> _Consignes_:
A. D’après l’extrait sur la métacognition, qu’apporte à l’élève la construction consciente de sa propre méthode de travail ?
B. Reprenez l’extrait sur la métacognition juste après sa dernière phrase.

> _Extrait du document_:
========================

S’instruire soi-même tout en fréquentant l’enseignement obligatoire nous paraît l’essence même de la vie intellectuelle, culturelle, de tout élève.

Un peu de théorie

C’est la métacognition[1] comme média de l’expression de la pensée que nous utilisons en guidance psychopédagogique depuis 30 ans. Cette forme de connaissance de soi est largement validée et fidélisée. Elle promeut la construction consciente d’une méthode de travail par l’élève qui ainsi stimule sa conscience de sa pensée, de son activité cognitive, intellectuelle.

Les neurosciences étayent son intérêt. Le sentiment de connaissance de sa mémoire par exemple (métamémoire) ne se base pas sur le même substrat cérébral que la connaissance même de l’objet intellectuel sur lequel porte notre pensée. Par exemple le sentiment de connaître le nom d’une capitale ne renvoie pas au même endroit dans le cerveau que là où se trouve le nom de cette capitale, « je sais que je connais le nom, mais je ne m’en souviens pas ! ». La métacognition se situe fort au niveau du cortex frontal et préfrontal (aire 10 de Brodmann, préfrontal antérieur). Notons qu’il semble que les sentiments « méta » peuvent aussi se situer à des endroits différents, comme le sentiment d’avoir raison qui ne se situe pas au même endroit que le sentiment de connaître un nom ; ce point est absent pour le moment de la littérature nous dit Stanislas Dehaene. Les personnes intéressées pourront suivre sa leçon magistrale : http://www.college-de-france.fr/site/stanislas-dehaene/course-2011-02-08-09h30.htm, elle nous sert avec d’autres, de référence pour soutenir notre travail thérapeutique et le contenu de cet article.

Un principe

C’est celui qui explique qui comprend, plus que celui qui écoute. 

L’explicitation d’une matière favorise la compréhension par soi-même de celle-ci et aussi en général, voici la définition et les avantages.

========================

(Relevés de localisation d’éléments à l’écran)
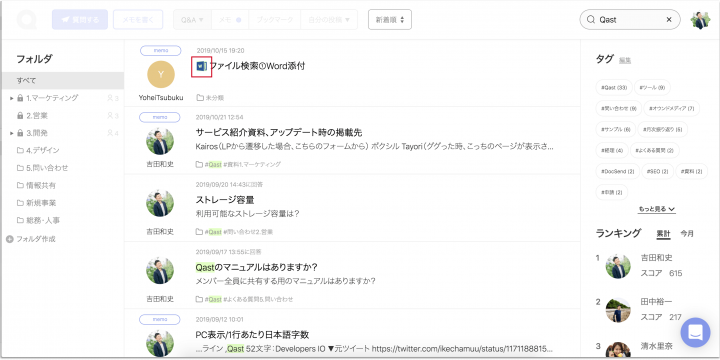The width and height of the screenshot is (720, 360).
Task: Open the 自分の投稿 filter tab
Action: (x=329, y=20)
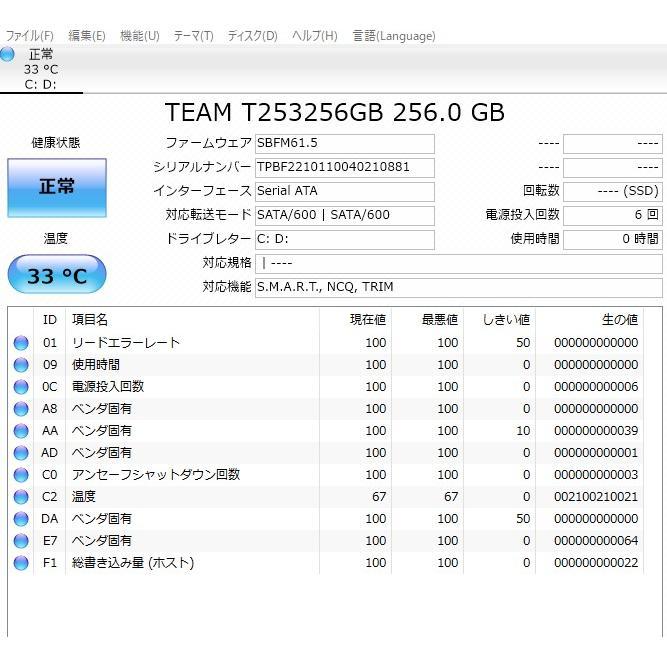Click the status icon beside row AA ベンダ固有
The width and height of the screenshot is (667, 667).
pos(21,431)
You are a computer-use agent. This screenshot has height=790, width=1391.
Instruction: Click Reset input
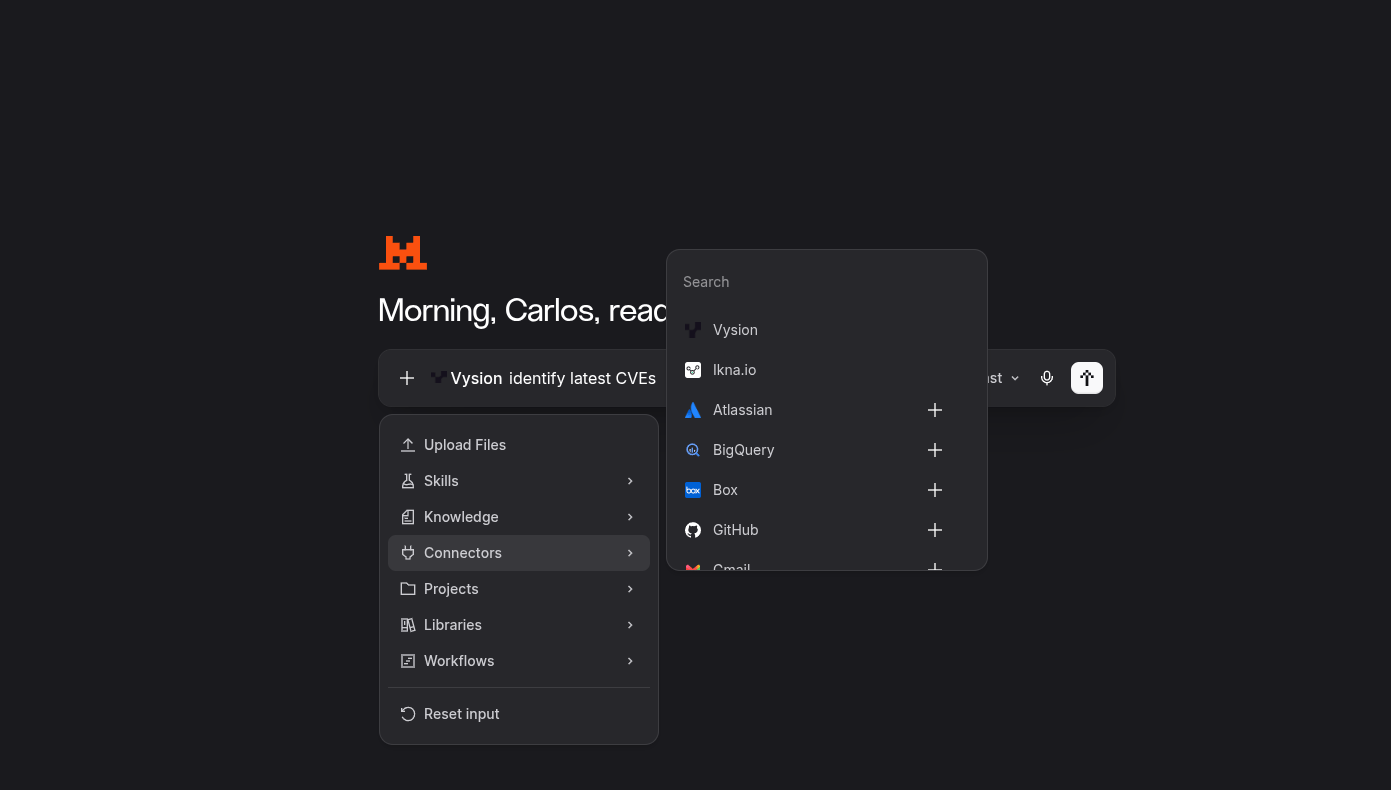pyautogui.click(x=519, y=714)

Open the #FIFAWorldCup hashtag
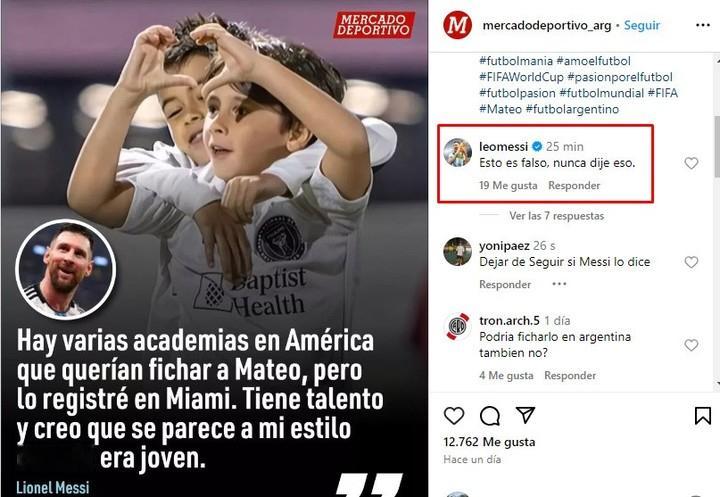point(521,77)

========================

> _Réponses_:
A. En construisant consciemment sa méthode de travail, l’élève stimule la conscience qu’il a de sa pensée et de son activité cognitive et intellectuelle.

B.
L’explicitation telle que nous la définissons dans notre travail consiste ici à identifier, décrire ses démarches cognitives, ses façons d’étudier, sa méthode de travail, ou à expliquer des contenus de cours dans l’intention de les faire comprendre à un autre ; le but demeure bien sûr de les maîtriser. Le plus pratique est de le faire oralement avec un tiers réel ou imaginaire, en jouant au professeur.

Comment faire ?

  • L’explicitation de la matière peut se pratiquer seul, ou avec l’appui d’un condisciple (à tour de rôle) ou d’une personne plus âgée.
  • De mémoire, puis à l’aide des notes. Après un temps de préparation mentale, de mémoire, l’élève explique un sujet à maîtriser pour que l’autre l’assimile sans effort. La mise par écrit de mots ou d’idées clés avant ou pendant l’exposé soutient efficacement la pensée. L’aidant essaie de ne pas interrompre l’apprenant même s’il commet des erreurs. Ensuite, le jeune vérifie son explication, seul, en se référant à la théorie (le cours, un livre, internet, etc.). L’aidant peut alors lui demander de justifier l’un ou l’autre point de matière qui semble peu clair. Exemple : « Qu’est-ce qui te fait penser que longueur fois largeur donne la surface du trapèze ? Peux-tu montrer où c’est écrit dans ton cours ou le démontrer à l’aide d’un trapèze ? »

Avantages reconnus par les élèves et les thérapeutes :

    • L’apprenant saisit ce que signifie comprendre par soi-même.
    • Il associe l’espace (manipuler la matière) et le temps (préparer un petit discours puis le prononcer).
    • Quand il essaie d’expliquer d’abord la matière de mémoire, puis à l’aide de références externes[2], il favorise sa compréhension du sujet étudié et il voit où il en est (autoévaluation).
    • Le jeune reconnaît plus facilement ses erreurs et ses réussites comme lui appartenant.
  • Il dédramatise son sentiment d’incompétence. « Je ne pensais pas en savoir autant ! »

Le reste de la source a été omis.